Cohen diz, porém, que não existirá regra firme para os profissionais com mais de 60 anos. “Isso precisa ser customizado, não existe fórmula para todos que estão na faixa de risco”, comenta, destacando que há risco inerentes a qualquer processo.
Nos bancos de reservas, os protocolos da CBF e das federações estaduais indicam que os técnicos vão ter de usar máscaras, assim como os profissionais que não estiverem em campo. “Todos serão orientados a
usar máscara, com exceção de quem estiver no gramado: atletas, árbitros e assistentes”, diz Jorge Pagura, presidente da comissão de médicos da CBF.
“Eventualmente, ele poderá usar uma máscara em cada tempo”, acrescenta, sobre um cenário que parece não incomodar os treinadores. “Não seria um problema. É uma medida de segurança, vale para evitar o risco. É a mesma coisa para uso de luvas”, afirma o técnico Geninho.
É provável que exista uma orientação para que profissionais dos grupos de risco não se exponham ao trabalho, incluindo
jogos, no início da retomada das competições, ainda mais que a liberação da volta à rotina será gradual nas diferentes áreas de trabalho da sociedade.
No futebol, isso deve deixar profissionais como preparadores físicos, massagistas e auxiliares com mais de 60 anos fora do banco de reservas. A questão para os treinadores é que eles são profissionais “únicos”, quase insubstituíveis, o que deverá forçá-los a estar à beira do campo. “Esses não têm jeito e precisamos olhar com mais carinho e cuidado”, reconhece Cohen.
O cenário também se complica nos casos de viagens. É possível que haja a recomendação de que profissionais do grupo de risco não façam deslocamentos, especialmente os aéreos, o que deverá ser avaliado a partir do cenário de contaminação de cada cidade. Assim, o trabalho com os times poderia ser remoto. “Dependerá da epidemiologia local, das autoridades do município. Não está liberado? Então vai trabalhar por vídeo. A proibição não é nossa, é dos órgãos de saúde”, destaca Pagura, ressaltando que as decisões dependem do relaxamento ou não das medidas de isolamento.

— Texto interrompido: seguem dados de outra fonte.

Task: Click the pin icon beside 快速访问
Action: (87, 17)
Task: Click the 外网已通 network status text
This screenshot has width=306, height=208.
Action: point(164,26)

Mas enquanto a volta do futebol parece um cenário distante, os treinadores aguardam – e trabalham remotamente. Afinal, dos principais clubes do futebol
nacional, apenas Grêmio e Internacional colocaram seus jogadores em campo para treinos, e ainda assim com uma série de restrições nos CTs.
Já os técnicos vêm atuando no planejamento de um futuro, hoje, imprevisível, e se resguardam em casa. É o caso de Geninho, que faz reuniões virtuais com dirigentes e membros de sua comissão no Vitória enquanto segue as medidas de isolamento social na sua residência em Santos. Além disso, prepara
vídeos com instruções táticas para mostrar as jogadores.

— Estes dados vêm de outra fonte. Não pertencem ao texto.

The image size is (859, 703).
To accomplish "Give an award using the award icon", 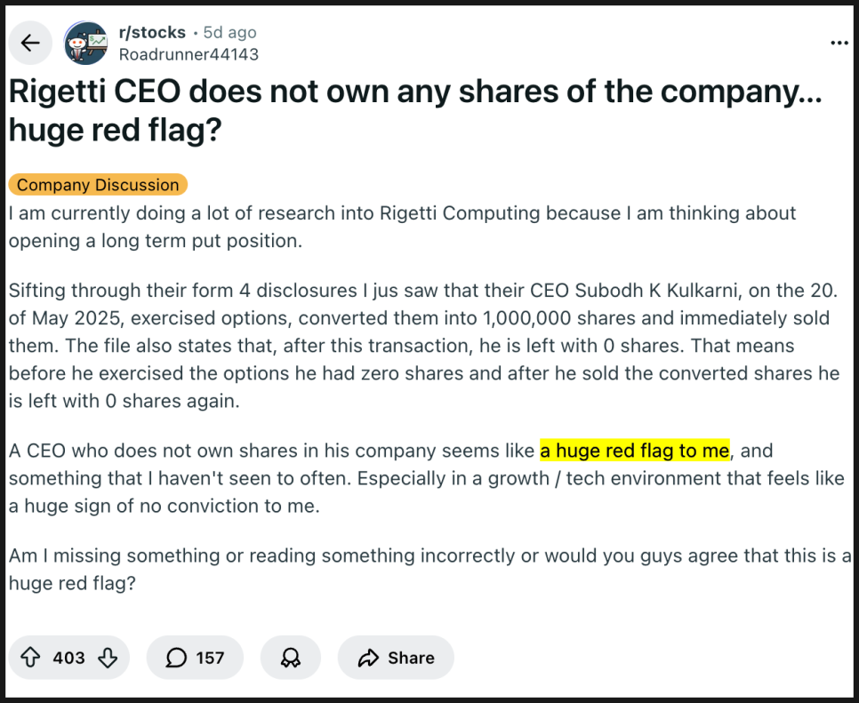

“Vão precisar do treinador em campo quando estiver muito próximo da volta, com a realização de trabalhos coletivos. Será na hora que for reunir todo mundo, perto dos jogos”, prevê, apontando que não há necessidade de se expor no reinício das atividades, concentrados nos preparadores físicos, fisiologistas e fisioterapeutas.
Também inserido no grupo de risco, por ter 67 anos, Vanderlei Luxemburgo destaca que a preocupação deveria estar longe de ser apenas com os idosos. “Têm morrido bebês, jovens, tem morrido todo mundo. Pessoal de risco somos todos. O vírus não está aliviando ninguém. Um jovem com doença preexistente é grupo de risco. Não pode estar preocupado só com a gente (de mais de 60 anos). Hoje todo mundo tem de estar preocupado, porque todo mundo pode ser contaminado”, alerta o treinador do Palmeiras.
Mas, ainda que temerosos no cenário inédito, os técnicos torcem pelo retorno do futebol, com saudade da rotina enquanto passam por esse período de reclusão. “Todo mundo vai voltar com um pé atrás”, admite Geninho. “Estou nesse meio há tempo, sonhei com isso, a gente sente falta da rotina, que é ativa”, diz o técnico do Vitória.